Research remains a cornerstone of the company and a number of other projects are underway.

BioForest is sending one employee to complete the Master’s-level forest conservation program at the University of Toronto, and is additionally working with a Nipissing University student to look at how emerald ash borer is changing bird populations and species diversity.

Though that work moves beyond the scope of pest management, Meating said it’s all connected.

“You’ve got to look at the big picture — it’s not just trees dying,” he said. “It’s a whole canopy that’s changing, which affects the birds and other insects and mammals.”

Native to Asia, the emerald ash borer is an invasive species that targets ash trees. The beetle’s larvae feed on the tree, eventually killing it.

But BioForest found that, by applying TreeAzin, manufactured with components from the neem tree, early on in an EAB outbreak, ash trees can be saved, reducing the negative environmental and monetary impacts of simply cutting the trees down.

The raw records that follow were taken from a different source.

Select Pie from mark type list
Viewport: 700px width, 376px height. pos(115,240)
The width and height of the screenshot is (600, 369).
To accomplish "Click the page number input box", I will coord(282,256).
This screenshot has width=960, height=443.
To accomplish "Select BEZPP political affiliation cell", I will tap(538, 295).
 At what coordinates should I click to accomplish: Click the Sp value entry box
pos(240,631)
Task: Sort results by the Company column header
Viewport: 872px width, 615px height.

Meating has been working closely with the City of Thunder Bay, which just confirmed the presence of emerald ash borer in June, to devise a treatment plan using TreeAzin. Meating said in the past, many communities didn’t start treatment early enough to save their ash trees, but Thunder Bay has been proactive in its approach to the beetle and has a good chance of saving its trees from an infestation.

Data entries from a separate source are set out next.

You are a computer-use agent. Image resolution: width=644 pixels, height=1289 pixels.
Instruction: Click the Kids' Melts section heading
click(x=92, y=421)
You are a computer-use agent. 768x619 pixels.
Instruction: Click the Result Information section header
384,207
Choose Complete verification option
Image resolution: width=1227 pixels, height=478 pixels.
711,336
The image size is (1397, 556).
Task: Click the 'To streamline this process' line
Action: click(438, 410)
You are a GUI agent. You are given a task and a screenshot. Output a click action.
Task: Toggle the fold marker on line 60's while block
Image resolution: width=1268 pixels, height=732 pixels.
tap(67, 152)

“Thunder Bay, clearly, they probably had the best plan I’ve seen,” Meating said. “They started preparing for EAB five years ago, and so they had a good communications plan, council was aware of the problem, senior managers were aware, the public was aware, so they’re just kicking that whole thing into gear now and hopefully it’ll go well for them.”

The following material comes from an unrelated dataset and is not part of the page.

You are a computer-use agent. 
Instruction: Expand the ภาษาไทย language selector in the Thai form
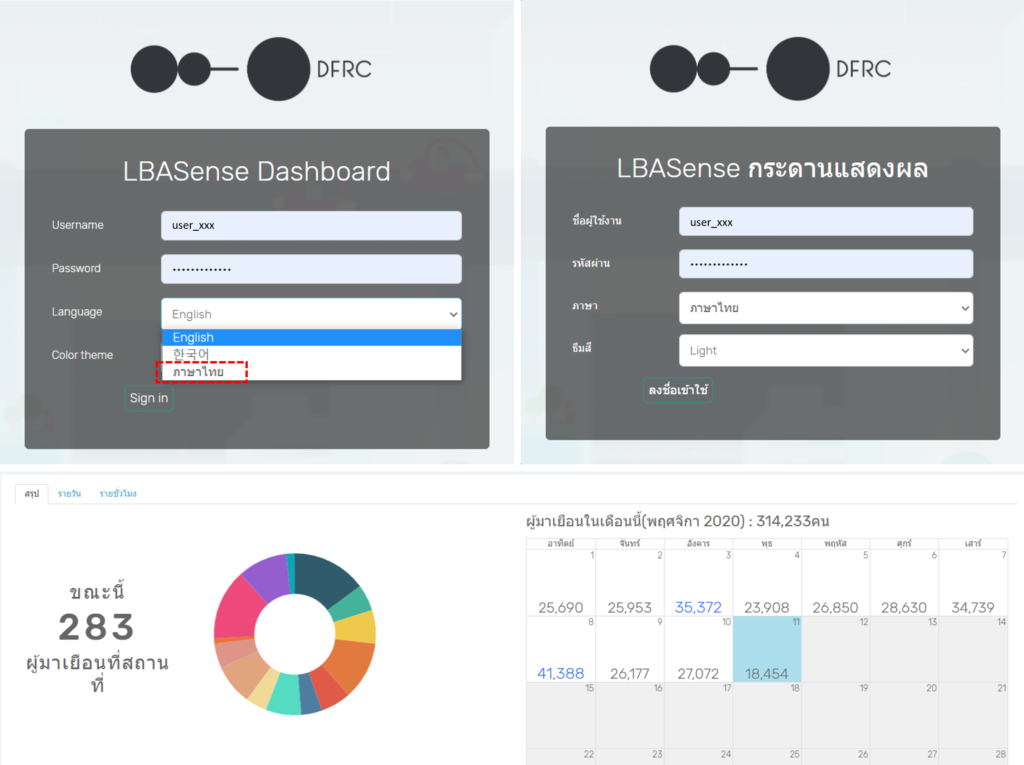coord(825,308)

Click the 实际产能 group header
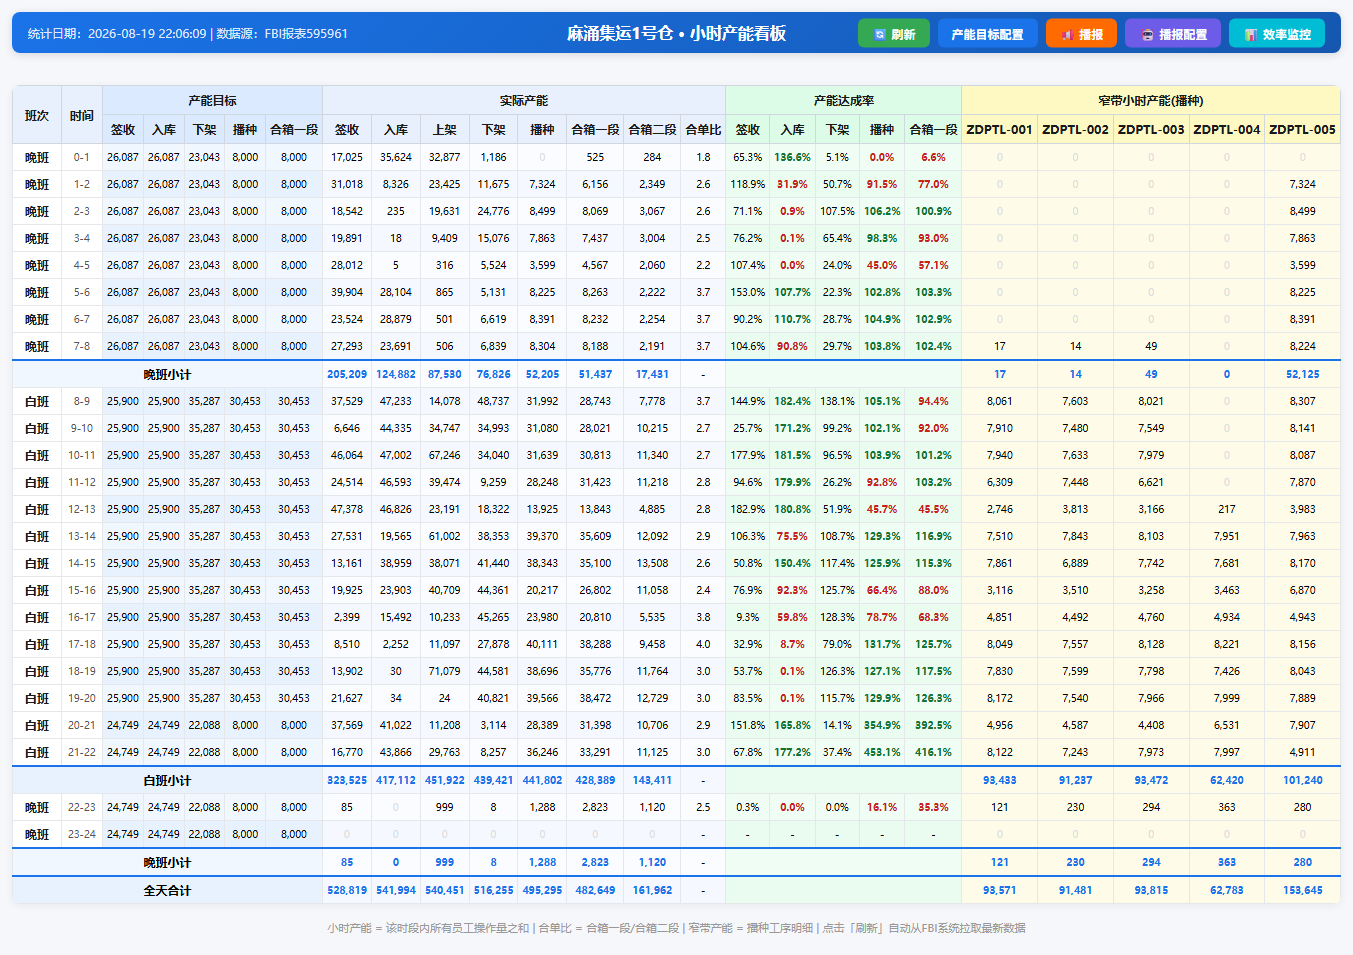[x=524, y=101]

The city is currently trapping the bugs around the city to delineate the infestation so it can take a targeted approach to stopping it in 2017. Meating said it’s cost-effective and practical than treating every tree in the city, which amounts to “throwing darts at the wall and hoping you hit something.”

Although BioForest has reduced the cost of treatment by 45 per cent since its inception, price remains the primary drawback for potential customers to get on board with the treatment.

Making the product is more complex than making a chemical counterpart, but the Canada-U.S. dollar exchange also plays a role: BioForest is paying 30 per cent more for its raw ingredients than it was a year ago, making it difficult to bring down the price further.

But cities are starting to realize the benefits irrespective of price. Over the last year, BioForest secured its largest U.S. city to date when St. Louis signed on to a TreeAzin treatment plan for its trees. It was a coup for the company.

“It’s a TreeAzin-only program down there, and we’re up against some very stiff chemical competition in the U.S.,” Meating said. “This was a nice breakthrough for us, and it was based on the municipality’s concern for environmental effects of the options, as well as looking at our data and seeing they could be just as effective using a somewhat softer botanical pesticide or biopesticide.”

Meating expects it’ll still be some time before he hangs up his lab apron for good, but he said he can rest easy knowing BioForest has been left in good hands when the time for retirement finally arrives.

“(Lallemand is) a neat company,” he said. “I like the fact it’s Canadian, it’s family-owned, and they’re a good bunch of people. I’ve enjoyed working with them.”